GÜNCEL EGE YEREL YÖNETİMLER EKONOMİ POLİTİKA SPOR RÖPORTAJLAR YAZAR CAFE FOTO GALERİ VİDEO GALERİ
Mehmet KARABEL
YAZARLAR
2 Temmuz 2022 Cumartesi

O’nda yaşıyor! Çocukluğumuz… Gençliğimiz… İhtiyarlığımız…

Zaman su gibi akıp gidiyor…

Yarın…

(3 Temmuz Pazar…)

Efsane aktörün aramızdan ayrılışının…

22’nci yıldönümü…

Sanki göz açıp/kapatacak kadar yakın gibi geliyor hepimize…

Neden?

O’nu unutmak mümkün değil de, ondan…

Hatta…

İstesek de unutamayız…

Hala…

Haftada en az bi’gece…

Bi’kaç kanalda birden O’nun filmleri “tekrarlanıyor” ve bu millet…

O filmleri “taptaze / yepyeni” gibi iştaha ile seyrediyor…

Neden?

Çünkü…

Bizi oynuyor, Türk Milleti’ni resmediyor eskimeyen her filminde…

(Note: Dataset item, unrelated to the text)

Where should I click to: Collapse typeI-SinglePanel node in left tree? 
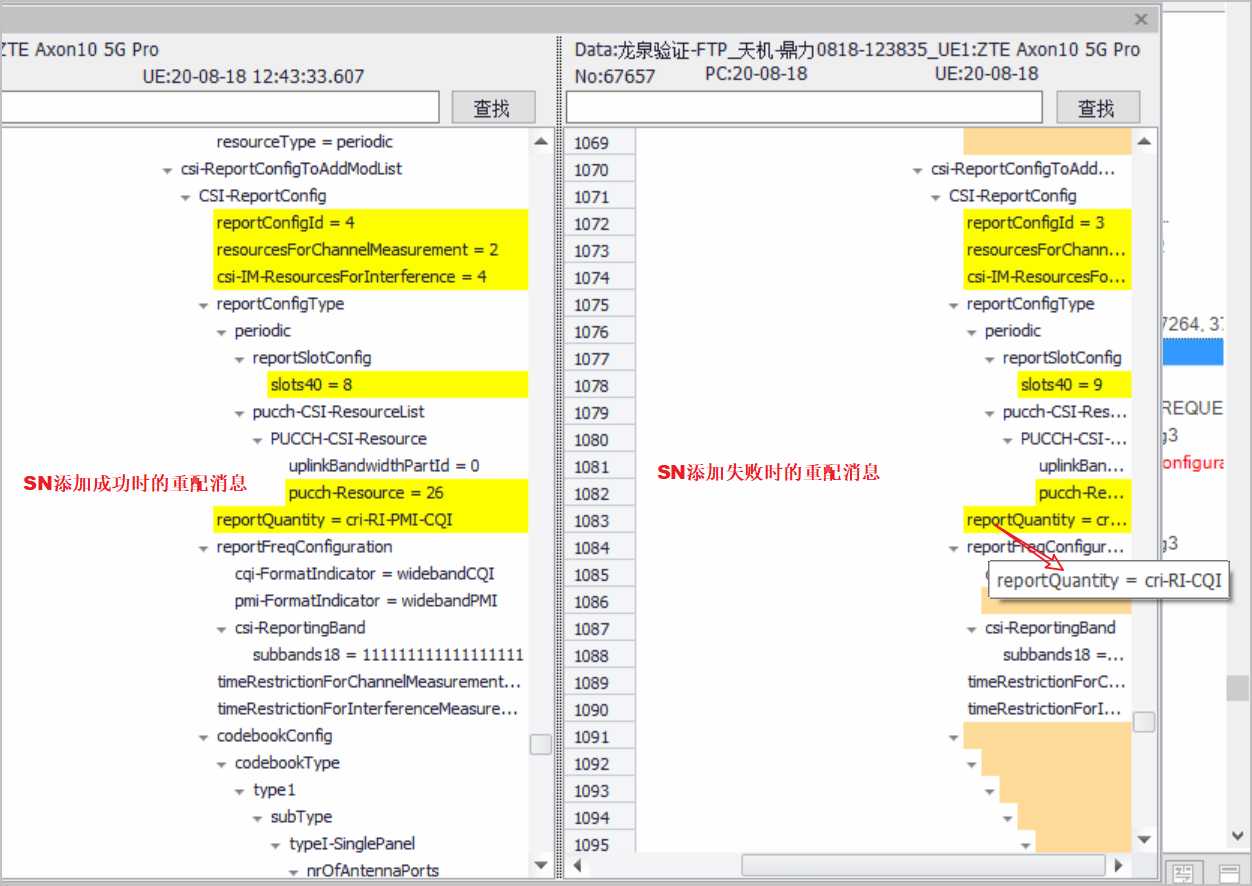click(275, 845)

Keyifle ve “sıkıntılarımızı unutturacak” kadar…

İlaçtan farksız oyun gücü ile…

Demek ki…

Memleket havası nasıl olursa olsun…

Gözümüz, kulağımız…

Kemal Sunal’da olsun…

***

Yaşasaydı, şu sıralarda…

77’nci yaşını kutlayacaktı ve…

Eminim, hala…

Türk Milleti’ni güldürmeye devam edecekti…

***

Kestirmeden gidelim, izninizle…

Çerçeveletip, duvara asılacak kadar güzeldir…

Ünlü aktöre yakıştırılan şu özdeyiş:

“Kemal Sunal çocukluğumdur, gençliğimdir ve ihtiyarlığım olmasında da hiçbir sakınca yoktur!”

***

Ha’di, O’nu hiç bilmediğiniz özellikleriyle analım…

***

Annesinin dediğine göre…

Gençliğinde çok sessizmiş

Sanki…

Her zaman bir derdi varmış gibi…

Çabuk toparlanmış…

***

Vefa Lisesi’ni 11 yılda tamamlayabilmiş…

Kemal Sunal, Müjdat Gezen ve Uğur Dündar, okul arkadaşları…

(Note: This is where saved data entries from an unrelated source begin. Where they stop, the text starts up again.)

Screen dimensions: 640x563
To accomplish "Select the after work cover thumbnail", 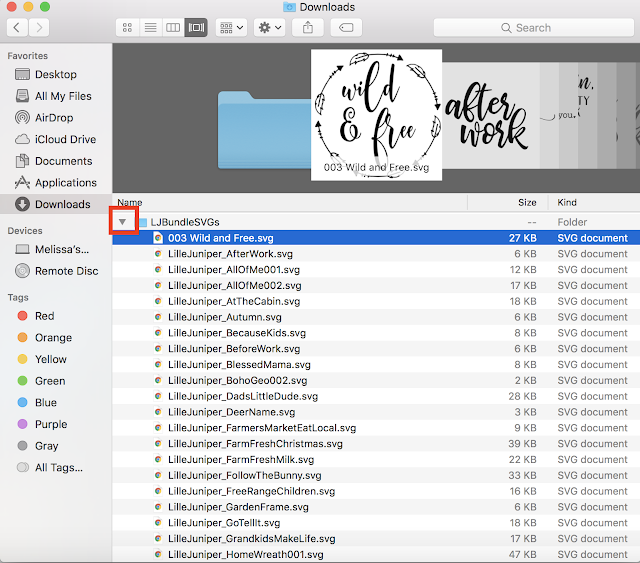I will (x=490, y=115).
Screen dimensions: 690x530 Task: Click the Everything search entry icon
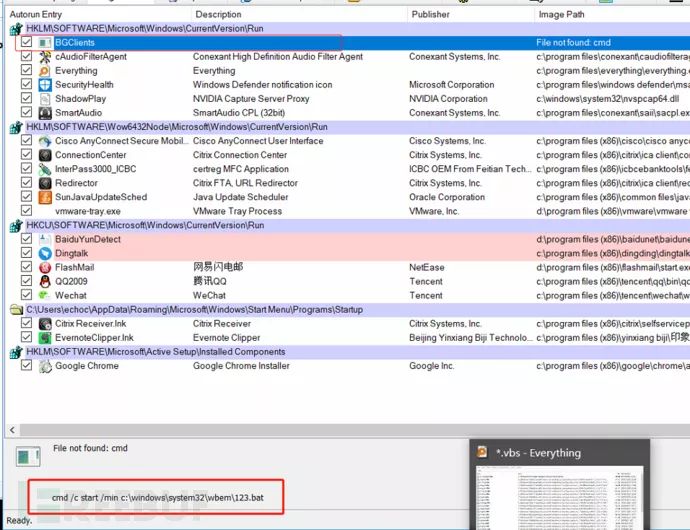pyautogui.click(x=46, y=72)
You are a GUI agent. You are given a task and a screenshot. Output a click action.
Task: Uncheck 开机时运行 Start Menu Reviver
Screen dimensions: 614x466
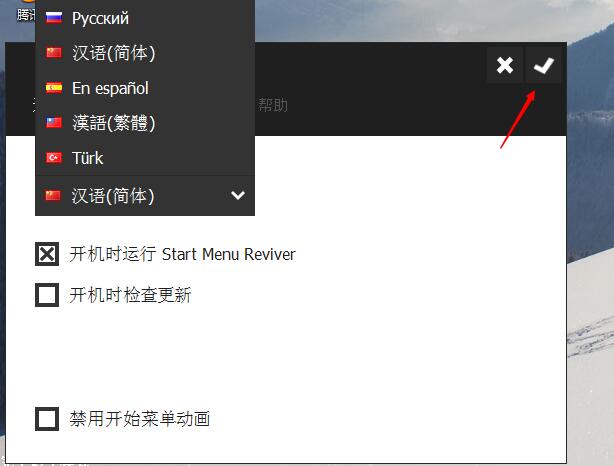tap(47, 254)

“Yav, 11 yılda lise biter mi?” diyenlere cevabı hep hazırmış:

“Ne yapayım okumayı çok seviyorum…”

***

Şimdi, “Olur mu böyle şey canım” diyeceksiniz ama…

Virgülüne kadar doğru…

Kemal Sunal…

1973 yılında Devekuşu Kabare Tiyatrosu’nun turnesiyle…

Ankara'da oynuyor…

Bi’ara…

Seyirciler arasındaki Gül ile göz göze geliyorlar…

Sonra pastanede buluşuyorlar…

O da zaten ilk ve tek buluşma oluyor…

Evleniyorlar…

***

En sevdiği şarkıyı söylesem şaşırırsınız:

Serkan Çeliköz, Hikmet Münir Ebcioğlu ve Teoman Alpay’ın ortak ürünü…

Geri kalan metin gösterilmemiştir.